**Study text:**
Humanity has been dreaming the world into being for as long as we have been writing things down. I know this sounds crazy. Stick with me.

Jewish mystics told a story about a rabbi who shaped a creature from the clay of the riverbank and brought it to life by inscribing a single word on its forehead. The Hebrew word emet. Truth. The creature was called the golem. To unmake it, the rabbi would erase one letter, leaving the word met. Death. Language gave it life. Language took it away.

That story did not come from nowhere. The Hebrew Bible opens with a creator who speaks the world into being. The rabbinic tradition holds that the letters of the alphabet are the instruments of creation itself. Reality is spoken. Reality is written. Language is not what we use to describe the world. Language is what the world is made of.

Centuries later, a nineteen-year-old Englishwoman named Mary Shelley wrote a novel about a man who builds a thinking being from inert matter and animates it through forbidden knowledge. She called it Frankenstein. We remember it as a monster story. It is not a monster story. It is the continuation of an archetype created centuries before by those Jewish mystics - just translated into a different vocabulary.

**Work instruction:** Continue the essay on language as the substance of creation, beginning after its final sentence about Frankenstein being the mystics' archetype in a different vocabulary.

**Raw data:**
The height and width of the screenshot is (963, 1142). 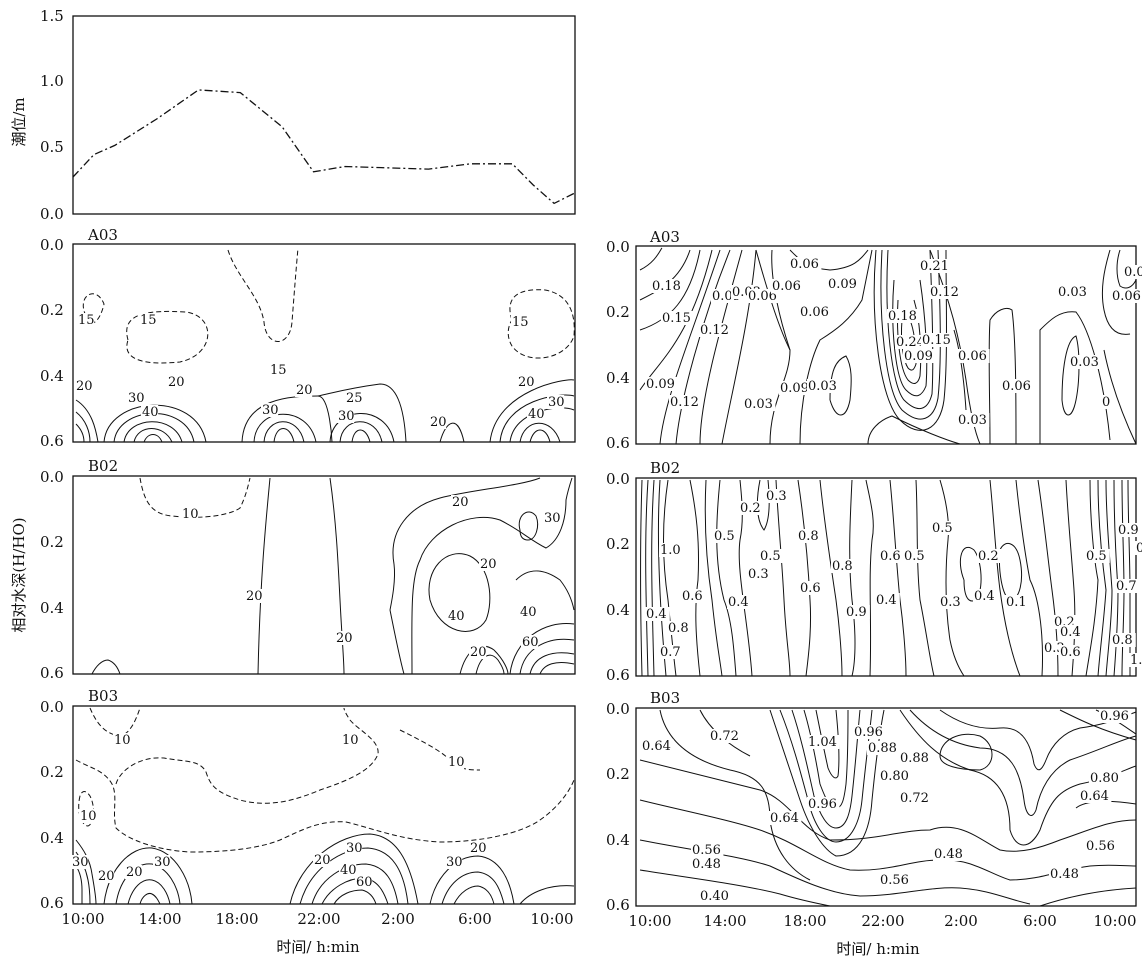 I want to click on tide-ytick-1-5: 1.5, so click(x=52, y=16).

**Task answer:**
For thousands of years, humanity has been imagining beings sculpted from matter and animated by words. Today, we don't call these words incantations or prayers. We call them code.

And we aren't just imagining them anymore. We are building them.

• • •

This pattern is not only about thinking machines. It is everywhere our imagination has gone.

In 1966, Star Trek showed us a transporter that disassembled people in one location and reconstituted them in another. The idea was pure fantasy. Then in 1993, physicists at IBM published a paper describing something they had never seen before - a way to transfer the quantum state of a particle from one place to another without it physically traveling between them. They needed a name for it. They called it quantum teleportation - naming it after the show.

They didn't build Kirk's transporter. What they found was something stranger - a fundamental property of the universe that Einstein himself refused to believe was real. He dismissed it as spooky action at a distance. It turned out to be true. In 1997, an Austrian team demonstrated it with a single photon. In 2017, a Chinese satellite did it across fourteen hundred kilometers of open space. In 2024, researchers did it through a fiber optic cable carrying ordinary internet traffic - something most physicists had said was impossible.

No one is beaming anybody anywhere - at least not yet. But the dream came first. The physics are following.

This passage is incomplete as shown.